Figure 25.2a.	Percentage of adults age 25 and older with a bachelor's or higher degree, by selected Asian subgroups: 2014


! Interpret data with caution. The coefficient of variation (CV) for this estimate is between 30 and 50 percent.
1 Includes Taiwanese.
2 In addition to the subgroups shown, also includes Sri Lankan.
3 Consists of Indonesian and Malaysian.
NOTE: Race categories exclude persons of Hispanic ethnicity.
SOURCE: U.S. Department of Commerce, Census Bureau, American Community Survey (ACS), 2014. See Digest of Education Statistics 2015, table 104.40.
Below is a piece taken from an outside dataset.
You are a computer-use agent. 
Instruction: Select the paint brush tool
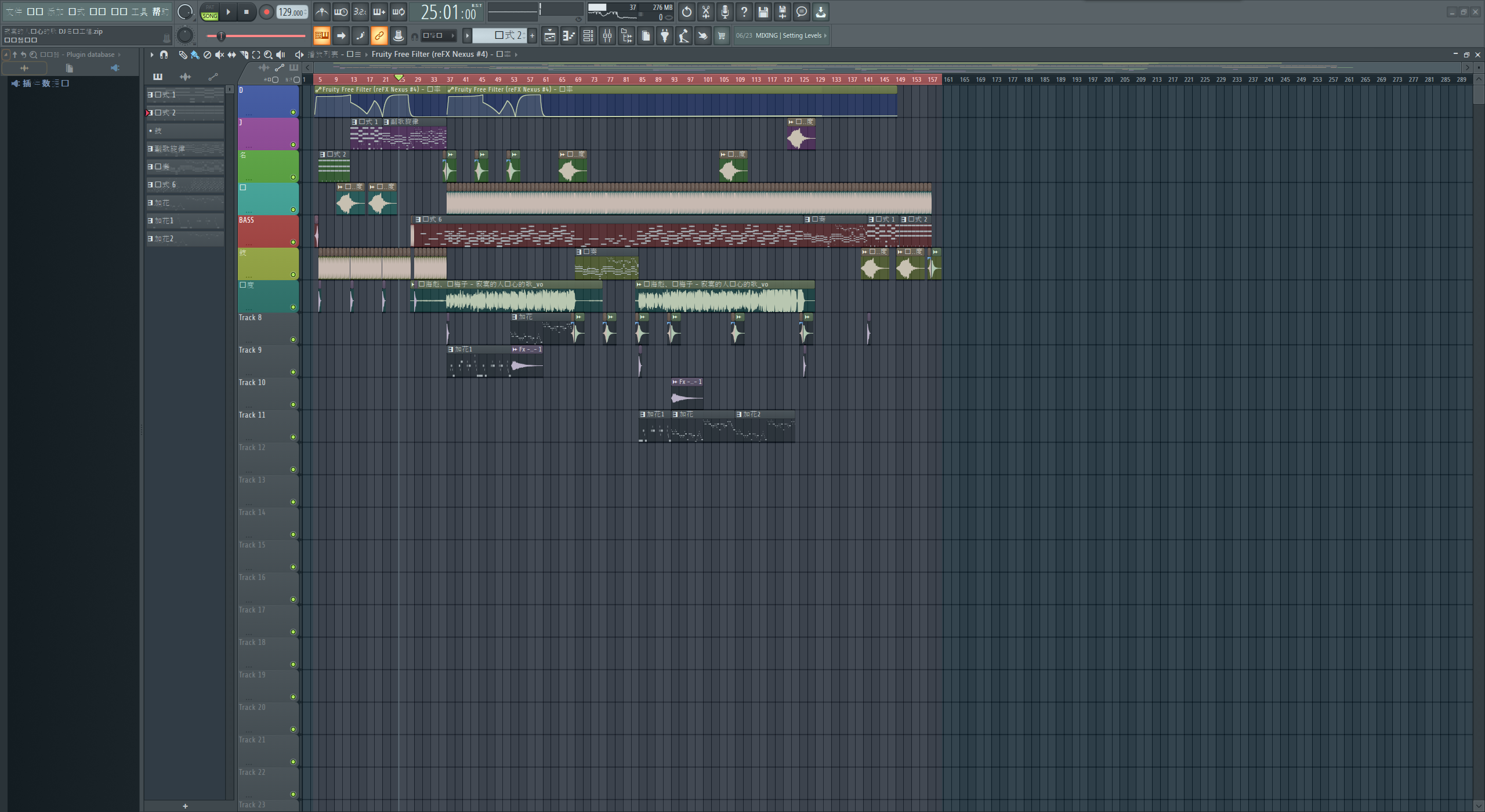coord(195,55)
Differences by Asian subgroup were also found in the percentage of adults age 25 and older who had earned at least a bachelor's degree. In 2014, the percentages of Asian Indian (73 percent), Korean (54 percent), and Chinese (54 percent) adults who had earned at least a bachelor's degree were above the average of 52 percent for all Asian adults. The percentage of Japanese and Pakistani adults who had earned a bachelor's or higher degree was not measurably different from the average for all Asian adults. The percentages for all other groups were lower than the average for all Asian adults and ranged from 4 percent for Bhutanese to 48 percent for Filipino adults.

Top


1 Kena, G., Hussar W., McFarland J., de Brey C., Musu- Gillette, L., Wang, X., Zhang, J., Rathbun, A., Wilkinson- Flicker, S., Diliberti M., Barmer, A., Bullock Mann, F., and Dunlop Velez, E. (2016). The Condition of Education 2016 (NCES 2016-144). U.S. Department of Education, National Center for Education Statistics. Washington, DC.